Mauro Baroncini non è solo una bandiera della Libertas Livorno, è proprio un simbolo e uno dei giocatori più fedeli alla maglia bianco-vinata.

Mauro, classe 1938, proviene dalla zona Stazione, come molti altri ragazzi della sua generazione che poi diventeranno ottimi giocatori. Inizia a giocare tardi, a 17 anni, ma grazie alla sua intelligenza e al suo fisico atletico, in poco tempo diventa una promessa della Libertas. A tal punto che solo un’anno dopo, nel corso del campionato 1956/1958, fa il suo esordio in serie A sotto la guida di Otello Formigli.

Si può dire che Mauro, insieme ai fratelli Cosmelli, rappresenti alla perfezione il passaggio tra due epoche del basket da un punto di vista tecnico, ed è per questo motivo che il suo inserimento ai massimi livelli fu così veloce. Riuscii ad apprendere i fondamentali molto in fretta, grazie alla sua determinazione e alla sua ben nota intelligenza cestistica, e divenne un playmaker tutto fosforo, in grado di far girare la squadra come pochi.Mauro sapeva come sfruttare al meglio le doti di gente come Cosmelli, Bufalini, Chirico, Vatteroni, Marcacci e di tutti i magnifici ragazzi che fecero grande la Fargas anni ’60.

Era un giocatore generoso, tosto in difesa e disponibile al sacrificio.
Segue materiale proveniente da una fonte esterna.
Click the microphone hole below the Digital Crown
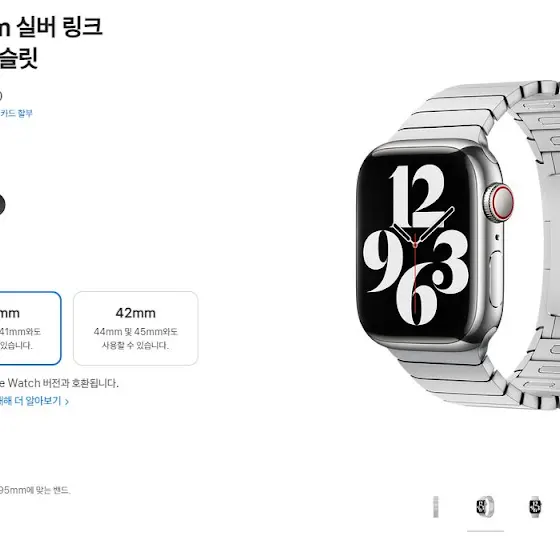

La sua visione di gioco, la sua affidabilità e la sua capacità di annullare il play avversario furono un’arma tattica importante e Formigli sapeva bene di poter contare su di lui.
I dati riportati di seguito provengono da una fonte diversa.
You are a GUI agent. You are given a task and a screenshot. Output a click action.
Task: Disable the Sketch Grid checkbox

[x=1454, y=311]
Restò sempre a Livorno, naturalmente in maglia Libertas: ben 13 stagioni di cui 4 in Prima Serie, 7 in A, 2 in B. Il suo ultimo campionato fu il 1968/1969, con Cacco Benvenuti in panchina, ma il suo legame con la Libertas era ben lontano dal termine. L’anno successivo infatti, il presidente Dino Lugetti lo chiama a dirigere la prima squadra ha soli 30 anni, niente di strano, Mauro negli ultimi anni della sua carriera era già un allenatore in campo.

L’esordio è trionfale, Mauro guida subito la sua truppa alla serie A. L’anno successivo, il gruppo Italiano è forte, con Chirico, Natali, Pasquinelli, Garibaldi, Bernardini e il forte Stefanini. Come straniero viene chiamato Vic Bartolome, sicuramente un giocatore di buon livello, ma non un pivot di ruolo, e così c’è la retrocessione. In quell’anno, Baroncini stesso fu l’artefice dello scambio che portò Giancarlo Guidi alla Libertas in cambio di Cempini e Granchi, e fu sempre una sua idea far vestire la maglia Libertas ad un altro grande come Mauro Volpi. Mauro fu il condottiero della Libertas per gran parte degli anni ’70, esattamente fino al 1977/1978, anno dell’esordio in prima squadra di Fantozzi e del ritorno dell’amico Massimo Cosmelli. Ma il basket scorreva nelle vene di Baroncini che continuò una bella carriera come allenatore girando mezza Italia. Il suo punto di forza era la preparazione atletica che curava personalmente nei minimi dettagli, e su questo aspetto fu un pioniere. Appassionato di caccia e pesca, Mauro è oggi un arzillo ottantatreenne, e proprio di recente ci ha concesso una bella intervista condotta dai ragazzini della Libertas esordienti.